Kerjakan ini »
Menurut berita tentang rencana bergabung dengan TPP di bawah, di kementerian mana surat keputusan pembentukan tim kajian TPP digodok?

───── Teks yang ditampilkan ─────

JAKARTA, KOMPAS.com - Pemerintah berjanji tidak akan gegabah bergabung ke dalam Kemitraan Trans Pasific atau
Trans Pasific Partnership (
TPP). Pemerintah menyiapkan tim untuk mengkaji rencana tersebut.
"Kami janji dari sisi pemerintah tidak akan serakah, sudah pasti akan berhati-hati dan kami hitung betul berapa
cost, ongkos, pengorbanan, dan apa manfaat yang kita dapat dari
trade agreement seperti
TPP," ujar Menteri Perdagangan
Thomas Lembong di Kantor Wakil Presiden, Jakarta, Selasa (7/2/2016).
Saat ini, pemerintah sudah menyiapkan surat keputusan (SK) untuk pembentukan tim kajian
TPP. SK tersebut digodok di
Kementerian Koordinator Perekonomian.
Lembong tidak menyebutkan kapan SK pembentukan tim kajian
TPP tersebut akan selesai, serta kapan tim kajian
TPP akan mulai bekerja. (Baca:
Persiapan Gabung TPP, Pemerintah Bentuk Tim). Selain itu, pemerintah juga telah setuju untuk melibatkan
Dewan Perwakilan Rakyat (DPR) dalam setiap pembahasan mengenai rencana bergabung dengan
TPP. Sebab, negara-negara yang tergabung dengan
TPP diharuskan untuk mengubah aturan perundang-undangan.

───── Data tersimpan ─────

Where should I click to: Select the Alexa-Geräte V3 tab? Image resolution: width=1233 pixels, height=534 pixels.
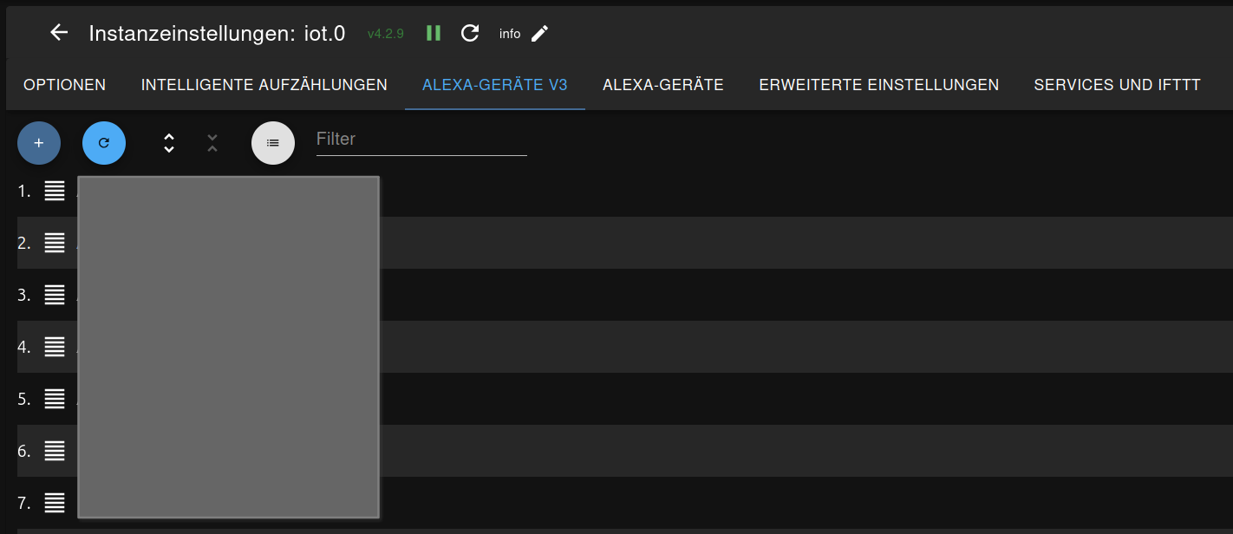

─────

Hasil latihan »
Di Kementerian Koordinator Perekonomian.